* **Document section**
Re: WIP - xmlvalidate implementation from TODO list - Mailing list pgsql-hackers

From Marcos Magueta
Subject Re: WIP - xmlvalidate implementation from TODO list
Date
Msg-id CAN3aFCcUFLbdVBoL6c2bMh4r5P9EnXM9eBsX8+ZyER7YBSDUtA@mail.gmail.com
Whole thread Raw
In response to Re: WIP - xmlvalidate implementation from TODO list  (Jim Jones <jim.jones@uni-muenster.de>)
Responses Re: WIP - xmlvalidate implementation from TODO list
List pgsql-hackers
Hey Jim,

> Any particular reason for that? If not, take a look at other options, e.g. a_expr
No particular reason apart from it being simpler since I didn't need to invoke an execution at the cmd. Changed it now.

> Why did you choose text over xml for schemadata?
My original thought was that XML schemas require additional validation in contrast to normal XML, but it being additive, we would have redundant checks. But in reconsideration, perhaps keeping the field with an XML type is more intuitive for anyone introspecting over the catalog. Also applied the change on the latest version of the patch.

Just a question about something I am very curious about the previous patch I sent:
I noticed DefineXmlSchema() calls IsThereXmlSchemaInNamespace() right after XmlSchemaCreate() returns a valid OID. Since XmlSchemaCreate() already inserted the tuple into the catalog (via CatalogTupleInsert at pg_xmlschema.c:166), wouldn't SearchSysCacheExists2() find it and always throw "already exists"? We all tested the original code and it worked fine, so I'm missing something about syscache visibility or timing; that was an early function I did to check for duplicates that ended up in the wrong place. I removed the call (and function) as I judged it to be redundant (the duplicate check already happens inside XmlSchemaCreate()), but is there something subtle about intra-command visibility I'm not understanding? If anyone knows, please let me know.

I tried to split the patch into multiple, as recommended, but there might still exist some overlaps when it comes to the division of the implementation of XMLVALIDATE and XMLSCHEMA. I put the docs and tests on the last patch, as I had issues amending.

* **Stored data**
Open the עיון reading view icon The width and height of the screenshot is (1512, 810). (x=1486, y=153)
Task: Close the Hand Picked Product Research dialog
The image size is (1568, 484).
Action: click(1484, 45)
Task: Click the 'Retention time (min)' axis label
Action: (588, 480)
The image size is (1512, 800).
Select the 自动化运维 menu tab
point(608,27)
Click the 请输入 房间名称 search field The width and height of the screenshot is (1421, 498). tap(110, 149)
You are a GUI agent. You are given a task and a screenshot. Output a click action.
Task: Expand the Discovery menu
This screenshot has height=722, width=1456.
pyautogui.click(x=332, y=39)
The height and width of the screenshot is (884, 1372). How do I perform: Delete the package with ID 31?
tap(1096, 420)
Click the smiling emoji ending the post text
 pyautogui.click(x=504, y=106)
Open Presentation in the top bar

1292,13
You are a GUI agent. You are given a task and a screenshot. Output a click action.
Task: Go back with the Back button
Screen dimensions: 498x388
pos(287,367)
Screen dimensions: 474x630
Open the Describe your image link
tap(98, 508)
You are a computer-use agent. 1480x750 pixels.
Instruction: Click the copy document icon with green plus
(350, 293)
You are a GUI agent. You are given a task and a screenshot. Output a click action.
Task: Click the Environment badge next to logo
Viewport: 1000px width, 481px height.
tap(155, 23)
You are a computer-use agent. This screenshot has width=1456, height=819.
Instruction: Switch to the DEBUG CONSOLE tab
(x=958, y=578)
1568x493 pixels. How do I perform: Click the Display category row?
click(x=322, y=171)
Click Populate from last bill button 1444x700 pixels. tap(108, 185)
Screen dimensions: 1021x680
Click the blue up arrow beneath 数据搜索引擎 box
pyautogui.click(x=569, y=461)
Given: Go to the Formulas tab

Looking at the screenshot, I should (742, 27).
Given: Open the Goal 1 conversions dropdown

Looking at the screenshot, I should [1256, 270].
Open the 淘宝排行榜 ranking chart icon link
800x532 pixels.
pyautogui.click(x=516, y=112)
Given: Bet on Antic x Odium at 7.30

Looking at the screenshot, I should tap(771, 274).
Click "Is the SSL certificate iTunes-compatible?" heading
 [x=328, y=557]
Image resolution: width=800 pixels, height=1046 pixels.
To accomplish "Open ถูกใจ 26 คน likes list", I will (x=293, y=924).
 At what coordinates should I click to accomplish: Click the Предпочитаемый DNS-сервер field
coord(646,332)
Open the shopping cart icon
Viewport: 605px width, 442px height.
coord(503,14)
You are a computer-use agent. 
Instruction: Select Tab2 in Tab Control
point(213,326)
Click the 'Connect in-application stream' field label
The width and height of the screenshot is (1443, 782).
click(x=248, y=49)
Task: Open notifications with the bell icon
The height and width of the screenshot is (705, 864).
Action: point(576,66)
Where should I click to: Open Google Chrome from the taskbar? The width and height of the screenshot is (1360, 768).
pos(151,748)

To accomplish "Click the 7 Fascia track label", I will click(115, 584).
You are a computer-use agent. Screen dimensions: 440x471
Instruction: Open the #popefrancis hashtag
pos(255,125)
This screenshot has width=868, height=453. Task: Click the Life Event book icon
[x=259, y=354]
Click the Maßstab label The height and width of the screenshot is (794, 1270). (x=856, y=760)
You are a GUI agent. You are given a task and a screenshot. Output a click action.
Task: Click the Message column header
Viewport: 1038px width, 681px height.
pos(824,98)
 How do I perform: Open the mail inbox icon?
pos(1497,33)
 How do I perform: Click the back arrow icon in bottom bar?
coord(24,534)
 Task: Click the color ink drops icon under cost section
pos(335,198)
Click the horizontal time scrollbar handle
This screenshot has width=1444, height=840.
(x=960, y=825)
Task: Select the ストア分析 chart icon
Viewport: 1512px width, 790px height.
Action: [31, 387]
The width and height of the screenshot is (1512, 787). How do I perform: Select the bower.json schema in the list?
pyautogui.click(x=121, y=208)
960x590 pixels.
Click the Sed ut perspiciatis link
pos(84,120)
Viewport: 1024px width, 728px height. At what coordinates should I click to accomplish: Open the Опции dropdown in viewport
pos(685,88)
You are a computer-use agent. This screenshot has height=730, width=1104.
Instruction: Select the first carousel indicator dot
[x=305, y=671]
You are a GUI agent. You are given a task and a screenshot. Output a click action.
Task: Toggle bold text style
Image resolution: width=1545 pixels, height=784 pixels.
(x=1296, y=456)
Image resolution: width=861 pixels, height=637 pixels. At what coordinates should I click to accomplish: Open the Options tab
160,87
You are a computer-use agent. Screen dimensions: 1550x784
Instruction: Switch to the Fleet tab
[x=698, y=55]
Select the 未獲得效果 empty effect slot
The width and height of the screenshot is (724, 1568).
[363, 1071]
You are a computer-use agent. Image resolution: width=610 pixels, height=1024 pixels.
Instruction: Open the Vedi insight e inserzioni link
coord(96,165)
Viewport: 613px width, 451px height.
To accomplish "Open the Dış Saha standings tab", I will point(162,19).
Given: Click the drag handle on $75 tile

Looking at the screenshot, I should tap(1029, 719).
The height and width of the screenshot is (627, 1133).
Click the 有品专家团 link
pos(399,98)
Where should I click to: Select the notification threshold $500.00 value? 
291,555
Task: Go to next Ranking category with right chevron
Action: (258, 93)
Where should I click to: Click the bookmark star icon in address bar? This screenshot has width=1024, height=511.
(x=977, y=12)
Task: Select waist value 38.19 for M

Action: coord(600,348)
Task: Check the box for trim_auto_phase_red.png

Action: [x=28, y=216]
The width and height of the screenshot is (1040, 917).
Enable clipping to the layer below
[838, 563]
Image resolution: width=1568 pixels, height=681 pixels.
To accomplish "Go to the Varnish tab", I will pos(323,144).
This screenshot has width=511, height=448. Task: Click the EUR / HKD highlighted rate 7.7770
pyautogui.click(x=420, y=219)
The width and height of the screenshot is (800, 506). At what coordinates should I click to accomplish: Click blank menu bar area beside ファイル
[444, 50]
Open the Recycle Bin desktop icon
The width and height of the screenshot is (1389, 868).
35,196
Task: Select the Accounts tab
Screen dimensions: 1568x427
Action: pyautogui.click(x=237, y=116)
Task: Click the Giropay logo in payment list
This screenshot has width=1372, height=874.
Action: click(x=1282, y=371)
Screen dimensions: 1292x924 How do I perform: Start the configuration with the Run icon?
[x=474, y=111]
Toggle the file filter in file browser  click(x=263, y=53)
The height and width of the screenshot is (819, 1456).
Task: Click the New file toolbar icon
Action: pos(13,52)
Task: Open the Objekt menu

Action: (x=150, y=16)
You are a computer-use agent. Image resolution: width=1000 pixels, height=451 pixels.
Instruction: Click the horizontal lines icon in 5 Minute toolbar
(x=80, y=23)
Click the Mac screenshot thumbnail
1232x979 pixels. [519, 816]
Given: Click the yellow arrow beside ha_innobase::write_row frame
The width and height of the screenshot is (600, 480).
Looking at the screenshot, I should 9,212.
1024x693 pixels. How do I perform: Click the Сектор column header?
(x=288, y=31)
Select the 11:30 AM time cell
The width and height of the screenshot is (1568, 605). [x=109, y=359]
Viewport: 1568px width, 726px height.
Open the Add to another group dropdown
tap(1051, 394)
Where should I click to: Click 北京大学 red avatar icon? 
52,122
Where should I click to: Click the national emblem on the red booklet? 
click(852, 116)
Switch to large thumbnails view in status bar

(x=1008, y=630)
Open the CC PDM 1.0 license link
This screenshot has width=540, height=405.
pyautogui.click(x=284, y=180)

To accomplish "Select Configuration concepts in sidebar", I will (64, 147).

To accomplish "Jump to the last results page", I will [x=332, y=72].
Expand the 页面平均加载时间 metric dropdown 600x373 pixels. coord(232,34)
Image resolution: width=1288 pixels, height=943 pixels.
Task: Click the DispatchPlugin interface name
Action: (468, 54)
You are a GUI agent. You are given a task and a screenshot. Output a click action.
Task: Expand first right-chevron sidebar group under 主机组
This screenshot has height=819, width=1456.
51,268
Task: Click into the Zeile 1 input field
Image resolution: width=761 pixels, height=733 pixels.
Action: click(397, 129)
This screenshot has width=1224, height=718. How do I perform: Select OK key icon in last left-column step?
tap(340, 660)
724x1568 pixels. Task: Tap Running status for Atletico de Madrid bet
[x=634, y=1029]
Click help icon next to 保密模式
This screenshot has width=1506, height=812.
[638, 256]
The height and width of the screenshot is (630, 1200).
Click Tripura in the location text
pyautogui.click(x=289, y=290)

* **Given request**
From the mailing list reply on the xmlvalidate patch, reproduce word for word the passage starting at "Responses Re: WIP" and ending at "xml for schemadata?".

* **Written answer**
Responses Re: WIP - xmlvalidate implementation from TODO list
List pgsql-hackers
Hey Jim,

> Any particular reason for that? If not, take a look at other options, e.g. a_expr
No particular reason apart from it being simpler since I didn't need to invoke an execution at the cmd. Changed it now.

> Why did you choose text over xml for schemadata?